Ft. Lauderdale 2008 meeting Panel


BWI’s Fort Lauderdale panel discussion featured, from left, Wanda Kenton Smith, Ray Blue, moderator Michael Sciulla, and Pedro Diaz.

By Michael Sciulla
The question of what can be done to broaden boating’s appeal was the subject of some lively and enlightening discussion at BWI’s recent meeting during the Ft. Lauderdale Boat Show.

A panel discussion entitled “Growing the Boating Universe Beyond Middle-age Males” concluded that appealing to African Americans and Hispanics who now constitute 27% of America’s population – and who are projected to comprise 50% of all Americans by 2042 - may be one sure-fire way of getting more people involved in recreational boating. Only 17% of boating participants are currently non-Caucasian.

Of course, wanting more minorities to participate and actually getting them to do so may be a tall order especially since a cursory review of boating magazine covers, feature stories and advertisements rarely feature Americans of color.

Ray Blue, co-founder of the Black Boaters Club of America and a panelist agrees that is a factor and adds that one real impediment to attracting African Americans to boating is that 51% don’t know how to swim, a skill most would say is part and parcel of recreational boating. A lack of public pools for many inner city kids and that fact that slaves were prohibited from learning how to swim for fear that they would escape are legacies that need to be overcome.

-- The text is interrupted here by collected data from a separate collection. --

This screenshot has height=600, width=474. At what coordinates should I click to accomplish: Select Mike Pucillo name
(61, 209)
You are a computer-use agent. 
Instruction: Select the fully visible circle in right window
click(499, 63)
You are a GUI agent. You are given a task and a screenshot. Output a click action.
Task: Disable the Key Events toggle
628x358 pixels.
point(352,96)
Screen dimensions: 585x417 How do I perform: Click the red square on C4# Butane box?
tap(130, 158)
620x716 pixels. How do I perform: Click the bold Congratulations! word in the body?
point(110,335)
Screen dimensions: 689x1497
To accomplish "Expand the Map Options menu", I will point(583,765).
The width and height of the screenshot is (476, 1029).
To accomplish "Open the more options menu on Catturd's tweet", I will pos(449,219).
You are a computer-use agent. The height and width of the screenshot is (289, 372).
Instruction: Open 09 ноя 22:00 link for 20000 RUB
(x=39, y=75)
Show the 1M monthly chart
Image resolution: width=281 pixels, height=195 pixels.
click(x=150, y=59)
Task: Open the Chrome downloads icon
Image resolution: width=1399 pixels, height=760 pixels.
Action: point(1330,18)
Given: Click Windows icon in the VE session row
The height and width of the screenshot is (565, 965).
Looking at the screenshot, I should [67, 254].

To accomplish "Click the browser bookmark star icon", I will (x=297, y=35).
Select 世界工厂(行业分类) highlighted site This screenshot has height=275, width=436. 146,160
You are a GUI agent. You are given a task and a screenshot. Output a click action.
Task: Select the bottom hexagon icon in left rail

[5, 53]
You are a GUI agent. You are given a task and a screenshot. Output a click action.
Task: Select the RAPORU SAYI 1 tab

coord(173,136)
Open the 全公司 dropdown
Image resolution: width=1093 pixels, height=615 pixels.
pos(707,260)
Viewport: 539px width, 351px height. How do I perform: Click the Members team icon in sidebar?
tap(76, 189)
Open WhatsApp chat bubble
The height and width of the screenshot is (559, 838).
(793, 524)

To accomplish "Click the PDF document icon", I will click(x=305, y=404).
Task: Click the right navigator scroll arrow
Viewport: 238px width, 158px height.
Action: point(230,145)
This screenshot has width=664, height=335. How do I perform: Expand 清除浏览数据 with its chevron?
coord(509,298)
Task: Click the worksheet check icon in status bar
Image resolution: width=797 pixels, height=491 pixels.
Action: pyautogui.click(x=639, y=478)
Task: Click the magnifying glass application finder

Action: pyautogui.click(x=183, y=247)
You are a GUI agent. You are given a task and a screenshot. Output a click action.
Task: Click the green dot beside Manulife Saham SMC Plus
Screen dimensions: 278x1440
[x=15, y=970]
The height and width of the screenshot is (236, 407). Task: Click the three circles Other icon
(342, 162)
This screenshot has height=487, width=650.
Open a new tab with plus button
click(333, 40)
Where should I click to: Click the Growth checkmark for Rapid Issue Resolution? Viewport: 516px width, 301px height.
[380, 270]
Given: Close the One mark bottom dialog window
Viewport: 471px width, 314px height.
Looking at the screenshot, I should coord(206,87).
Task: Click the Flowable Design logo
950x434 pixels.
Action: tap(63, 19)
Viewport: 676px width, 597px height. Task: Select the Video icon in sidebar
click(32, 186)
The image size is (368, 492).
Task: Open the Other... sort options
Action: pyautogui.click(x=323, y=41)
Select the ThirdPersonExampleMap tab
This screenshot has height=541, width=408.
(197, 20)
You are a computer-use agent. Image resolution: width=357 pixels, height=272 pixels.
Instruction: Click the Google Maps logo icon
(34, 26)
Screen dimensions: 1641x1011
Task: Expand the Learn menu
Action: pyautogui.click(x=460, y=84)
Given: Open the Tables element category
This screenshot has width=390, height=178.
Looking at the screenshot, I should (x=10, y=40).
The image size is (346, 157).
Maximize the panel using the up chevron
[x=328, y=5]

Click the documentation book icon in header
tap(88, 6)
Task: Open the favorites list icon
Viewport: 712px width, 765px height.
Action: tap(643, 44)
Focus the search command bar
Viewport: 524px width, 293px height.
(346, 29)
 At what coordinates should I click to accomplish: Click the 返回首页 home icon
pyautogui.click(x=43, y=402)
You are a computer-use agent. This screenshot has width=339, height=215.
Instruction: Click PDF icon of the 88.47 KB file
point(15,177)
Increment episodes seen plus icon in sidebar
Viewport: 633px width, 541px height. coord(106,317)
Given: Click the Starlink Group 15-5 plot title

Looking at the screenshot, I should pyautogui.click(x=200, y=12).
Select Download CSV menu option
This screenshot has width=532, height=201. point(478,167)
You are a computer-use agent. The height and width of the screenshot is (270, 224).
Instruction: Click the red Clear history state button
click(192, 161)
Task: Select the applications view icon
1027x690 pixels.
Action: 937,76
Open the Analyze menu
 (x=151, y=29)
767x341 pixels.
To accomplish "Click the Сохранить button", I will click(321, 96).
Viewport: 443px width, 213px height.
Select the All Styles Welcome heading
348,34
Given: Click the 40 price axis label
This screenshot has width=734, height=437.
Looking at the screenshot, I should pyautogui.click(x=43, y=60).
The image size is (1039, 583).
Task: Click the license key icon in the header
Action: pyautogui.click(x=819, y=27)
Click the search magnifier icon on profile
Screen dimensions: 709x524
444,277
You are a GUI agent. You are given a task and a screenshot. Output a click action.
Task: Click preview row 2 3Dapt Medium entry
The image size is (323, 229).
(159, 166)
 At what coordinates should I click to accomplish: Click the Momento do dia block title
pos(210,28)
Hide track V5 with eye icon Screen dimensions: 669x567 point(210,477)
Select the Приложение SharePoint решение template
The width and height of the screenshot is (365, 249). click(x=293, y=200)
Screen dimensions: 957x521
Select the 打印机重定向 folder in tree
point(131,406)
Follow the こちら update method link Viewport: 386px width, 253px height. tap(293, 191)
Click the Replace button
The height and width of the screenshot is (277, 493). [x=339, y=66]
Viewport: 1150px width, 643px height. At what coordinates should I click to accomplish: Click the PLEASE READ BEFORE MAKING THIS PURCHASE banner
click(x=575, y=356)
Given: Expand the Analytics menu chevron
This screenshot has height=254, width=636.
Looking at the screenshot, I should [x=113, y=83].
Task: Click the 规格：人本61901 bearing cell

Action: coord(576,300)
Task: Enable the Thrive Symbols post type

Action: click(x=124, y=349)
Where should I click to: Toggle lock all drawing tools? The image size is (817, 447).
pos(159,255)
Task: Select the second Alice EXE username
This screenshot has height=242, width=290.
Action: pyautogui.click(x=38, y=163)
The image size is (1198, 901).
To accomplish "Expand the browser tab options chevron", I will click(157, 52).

“But barriers to boating that were once real are now more ‘perceived than real,’ “ he said, noting that most African Americans don’t identify with boating today because they don’t see others like themselves getting involved as they have more recently with sports like tennis and golf. “The marine industry is losing out on billions of dollars of discretionary spending controlled by African Americans who can afford to go boating but don’t. Advertisers need to be made aware of the size of this market,” he noted.

Just how important a minority group can be to boating was also driven home by another panelist, Pedro Diaz, publisher of Mar y Pesca, the nation’s only Hispanic boating and fishing magazine. According to Diaz, nearly one-third of the one million boats registered in Florida are owned by Hispanic Americans and by 2035 one-fifth of all Americans will be Hispanic.

“As a Cuban-American who grew up on an island, I have to go to the ocean at least once a month or I just won’t feel right,” he noted. Diaz, too, bemoaned the fact that there were few opportunities for Hispanic Americans to see themselves between the covers of most boating and fishing magazines. “For some reason the boating industry just doesn’t quite grasp the size of this market,” he said.

But, while the African and Hispanic Americans are substantial and growing untapped markets, the boating industry is neglecting what may be its most influential market – women. According to Wanda Kenton Smith of Kenton Smith Advertising and Public Relations, a 30-year veteran of the boating industry, while men may technically own the vast majority of boats in this country, women have a substantial say in 80% of the purchasing decisions.

“By 2010 women will control over $1 trillion or 60% of wealth of this country but when you look at boating magazines and advertising, most of what you see are babes lounging in boats and not at the helm,” she said. Women constituted 52.5% of boating participants in 2006. “Women don’t want special attention, they just don’t want to be disregarded by the boating industry,” she added.

And while being overlooked may well be the common element that ties these three demographic groups together, one way to reverse the industry’s sagging fortunes may be staring us in the face. Since advertisers control the dollars that are the lifeblood of boating’s publications, they will have to be made aware of these untapped markets. Those that see this as an opportunity to grow their business will rightly encourage magazine publishers and editors to include more women, Hispanics and African Americans in their pages.

America is a far different place than it was just 10 or 20 years ago. Much has changed and even more change is on the way. An African American will be sworn in as President of the United States of America in January. Those who recognize the fact that recreational boating will grow by expanding its appeal beyond one slice of the American pie will not only survive, but prosper.